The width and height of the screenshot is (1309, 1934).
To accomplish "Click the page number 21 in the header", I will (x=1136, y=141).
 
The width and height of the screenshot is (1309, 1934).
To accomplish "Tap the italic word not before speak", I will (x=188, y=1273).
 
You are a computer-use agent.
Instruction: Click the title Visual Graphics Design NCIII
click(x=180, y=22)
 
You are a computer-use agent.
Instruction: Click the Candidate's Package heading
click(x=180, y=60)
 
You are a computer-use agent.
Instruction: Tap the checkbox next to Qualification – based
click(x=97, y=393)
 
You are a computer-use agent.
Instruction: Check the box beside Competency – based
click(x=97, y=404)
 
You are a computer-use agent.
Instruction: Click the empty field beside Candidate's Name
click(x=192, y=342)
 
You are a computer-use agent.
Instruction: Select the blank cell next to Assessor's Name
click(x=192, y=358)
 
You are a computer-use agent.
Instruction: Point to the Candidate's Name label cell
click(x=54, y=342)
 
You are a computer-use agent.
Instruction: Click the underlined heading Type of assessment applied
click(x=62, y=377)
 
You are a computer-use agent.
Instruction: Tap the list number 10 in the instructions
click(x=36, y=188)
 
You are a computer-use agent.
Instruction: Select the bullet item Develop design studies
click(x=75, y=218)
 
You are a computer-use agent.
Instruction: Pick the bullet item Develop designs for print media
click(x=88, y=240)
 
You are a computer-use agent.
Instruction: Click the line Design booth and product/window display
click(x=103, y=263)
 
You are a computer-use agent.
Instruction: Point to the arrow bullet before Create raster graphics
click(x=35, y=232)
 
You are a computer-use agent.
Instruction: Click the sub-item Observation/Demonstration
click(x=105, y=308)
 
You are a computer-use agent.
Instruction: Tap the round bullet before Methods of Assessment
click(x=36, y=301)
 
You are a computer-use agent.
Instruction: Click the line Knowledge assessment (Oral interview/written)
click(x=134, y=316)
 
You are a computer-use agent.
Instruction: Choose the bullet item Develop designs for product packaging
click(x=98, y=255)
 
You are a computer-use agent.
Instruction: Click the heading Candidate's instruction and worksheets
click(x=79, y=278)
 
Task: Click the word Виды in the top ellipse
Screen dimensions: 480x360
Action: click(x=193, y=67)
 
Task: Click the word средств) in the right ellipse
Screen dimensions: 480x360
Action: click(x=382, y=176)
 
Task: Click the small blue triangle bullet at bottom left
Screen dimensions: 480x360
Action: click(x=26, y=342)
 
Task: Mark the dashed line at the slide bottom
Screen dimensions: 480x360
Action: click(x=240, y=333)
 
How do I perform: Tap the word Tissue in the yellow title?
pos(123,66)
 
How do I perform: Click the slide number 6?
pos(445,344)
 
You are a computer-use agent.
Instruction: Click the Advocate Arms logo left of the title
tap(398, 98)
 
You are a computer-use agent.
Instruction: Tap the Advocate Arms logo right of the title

----

[Direction]: Rewrite the material above, replacing "computer-use agent" with "screen-control assistant" throughout and leaving everything else as it is.

[Solution to this exercise]:
The width and height of the screenshot is (1309, 1934).
To accomplish "Click the page number 21 in the header", I will (x=1136, y=141).
 
The width and height of the screenshot is (1309, 1934).
To accomplish "Tap the italic word not before speak", I will (x=188, y=1273).
 
You are a screen-control assistant.
Instruction: Click the title Visual Graphics Design NCIII
click(x=180, y=22)
 
You are a screen-control assistant.
Instruction: Click the Candidate's Package heading
click(x=180, y=60)
 
You are a screen-control assistant.
Instruction: Tap the checkbox next to Qualification – based
click(x=97, y=393)
 
You are a screen-control assistant.
Instruction: Check the box beside Competency – based
click(x=97, y=404)
 
You are a screen-control assistant.
Instruction: Click the empty field beside Candidate's Name
click(x=192, y=342)
 
You are a screen-control assistant.
Instruction: Select the blank cell next to Assessor's Name
click(x=192, y=358)
 
You are a screen-control assistant.
Instruction: Point to the Candidate's Name label cell
click(x=54, y=342)
 
You are a screen-control assistant.
Instruction: Click the underlined heading Type of assessment applied
click(x=62, y=377)
 
You are a screen-control assistant.
Instruction: Tap the list number 10 in the instructions
click(x=36, y=188)
 
You are a screen-control assistant.
Instruction: Select the bullet item Develop design studies
click(x=75, y=218)
 
You are a screen-control assistant.
Instruction: Pick the bullet item Develop designs for print media
click(x=88, y=240)
 
You are a screen-control assistant.
Instruction: Click the line Design booth and product/window display
click(x=103, y=263)
 
You are a screen-control assistant.
Instruction: Point to the arrow bullet before Create raster graphics
click(x=35, y=232)
 
You are a screen-control assistant.
Instruction: Click the sub-item Observation/Demonstration
click(x=105, y=308)
 
You are a screen-control assistant.
Instruction: Tap the round bullet before Methods of Assessment
click(x=36, y=301)
 
You are a screen-control assistant.
Instruction: Click the line Knowledge assessment (Oral interview/written)
click(x=134, y=316)
 
You are a screen-control assistant.
Instruction: Choose the bullet item Develop designs for product packaging
click(x=98, y=255)
 
You are a screen-control assistant.
Instruction: Click the heading Candidate's instruction and worksheets
click(x=79, y=278)
 
Task: Click the word Виды in the top ellipse
Screen dimensions: 480x360
Action: click(x=193, y=67)
 
Task: Click the word средств) in the right ellipse
Screen dimensions: 480x360
Action: click(x=382, y=176)
 
Task: Click the small blue triangle bullet at bottom left
Screen dimensions: 480x360
Action: click(x=26, y=342)
 
Task: Mark the dashed line at the slide bottom
Screen dimensions: 480x360
Action: click(x=240, y=333)
 
How do I perform: Tap the word Tissue in the yellow title?
pos(123,66)
 
How do I perform: Click the slide number 6?
pos(445,344)
 
You are a screen-control assistant.
Instruction: Click the Advocate Arms logo left of the title
tap(398, 98)
 
You are a screen-control assistant.
Instruction: Tap the Advocate Arms logo right of the title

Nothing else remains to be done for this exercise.